> [What is expected]:
Wherever the word "agent" occurs in the lines below, copy the whole line.

+++ Stored data

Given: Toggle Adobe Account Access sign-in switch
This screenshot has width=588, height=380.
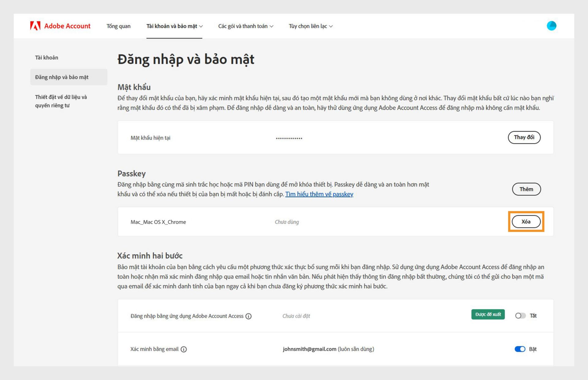Looking at the screenshot, I should coord(520,316).
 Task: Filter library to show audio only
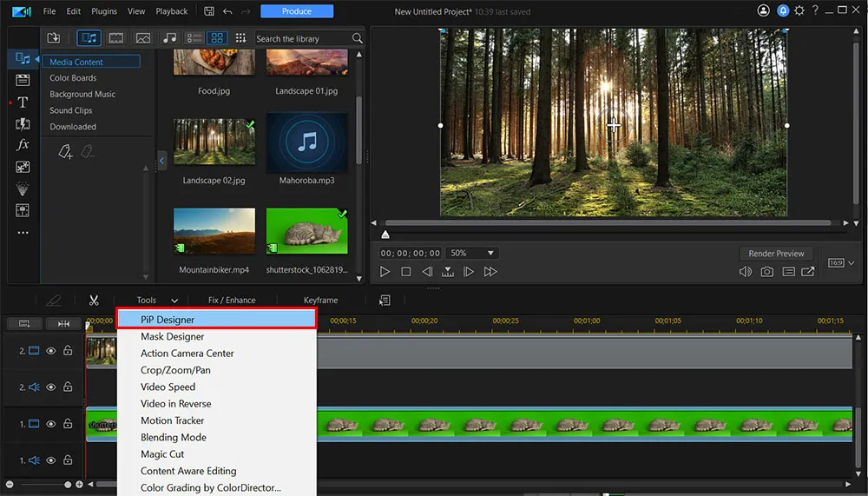pyautogui.click(x=169, y=38)
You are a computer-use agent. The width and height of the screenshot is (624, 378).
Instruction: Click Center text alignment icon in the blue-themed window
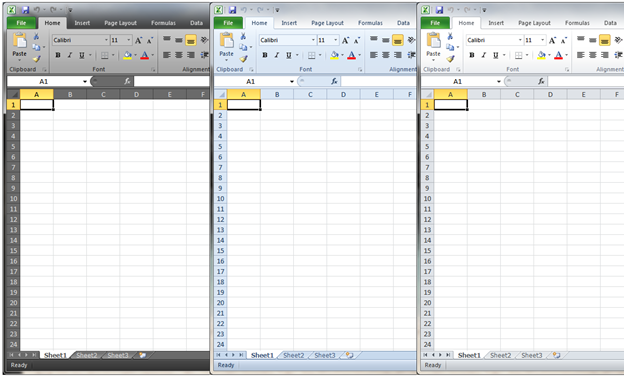[386, 55]

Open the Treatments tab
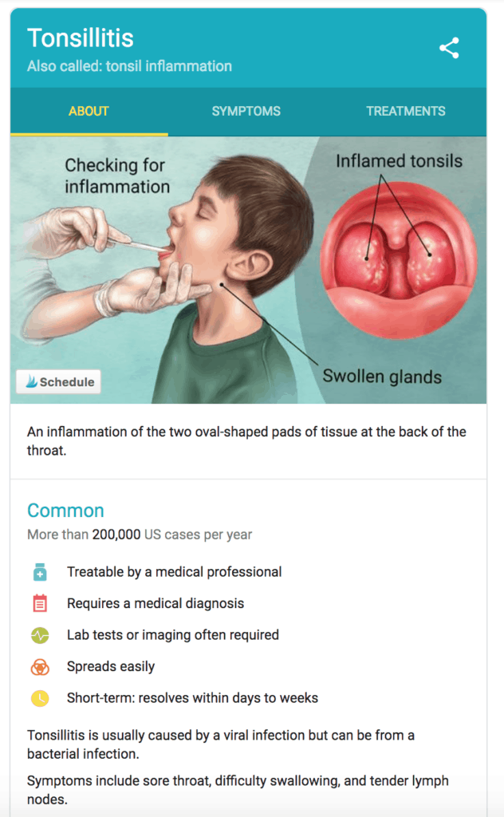pos(406,112)
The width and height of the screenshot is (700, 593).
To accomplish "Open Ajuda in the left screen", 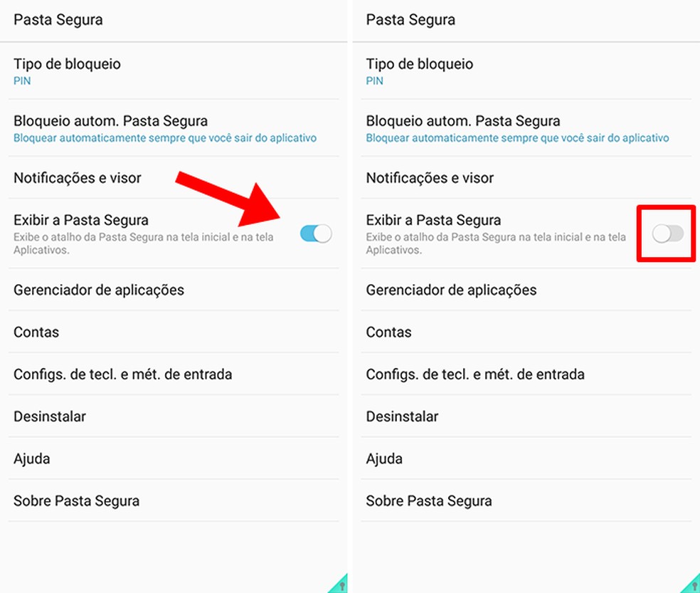I will click(x=174, y=458).
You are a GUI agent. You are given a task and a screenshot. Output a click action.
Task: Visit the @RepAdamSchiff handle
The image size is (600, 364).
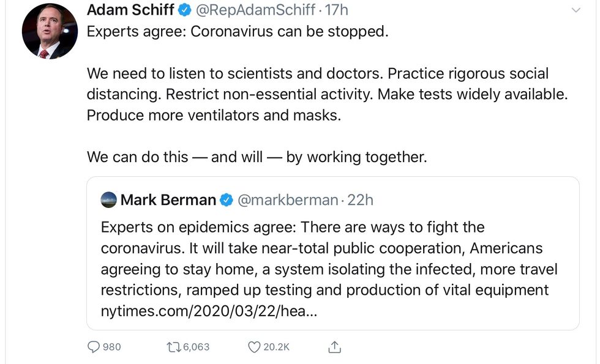[256, 10]
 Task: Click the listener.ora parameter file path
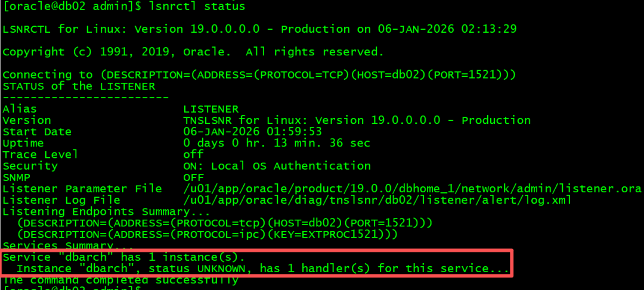click(x=413, y=189)
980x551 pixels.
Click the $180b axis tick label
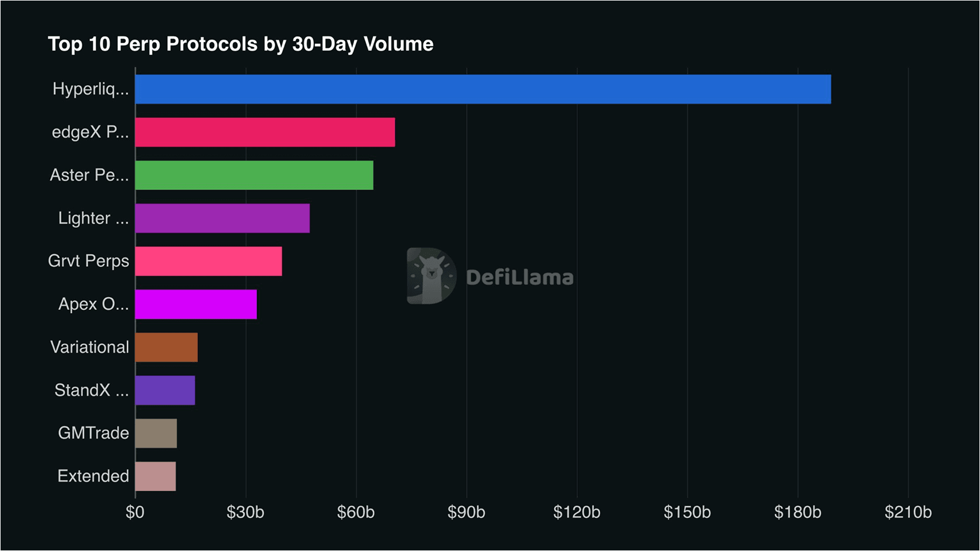tap(797, 512)
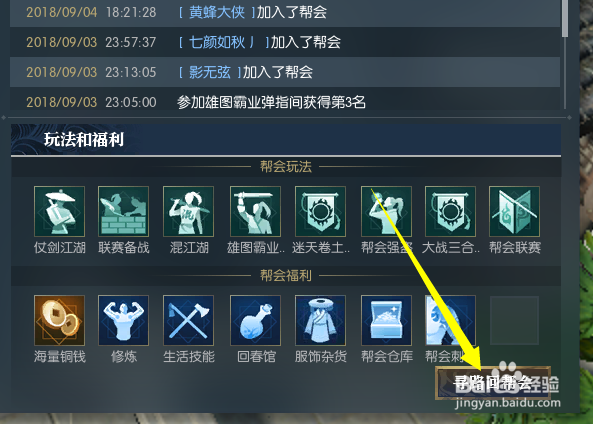Click player name 黄蜂大侠 in log
The width and height of the screenshot is (593, 424).
tap(217, 12)
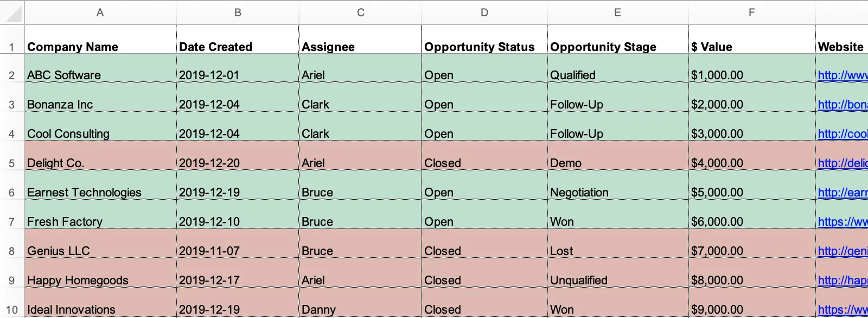Click the "Company Name" header cell
The height and width of the screenshot is (318, 868).
point(73,47)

++++++

> [Exercise output]:
You are a computer-use agent. The width and height of the screenshot is (624, 378).
You are a GUI agent. You are given a task and a screenshot. Output a click action.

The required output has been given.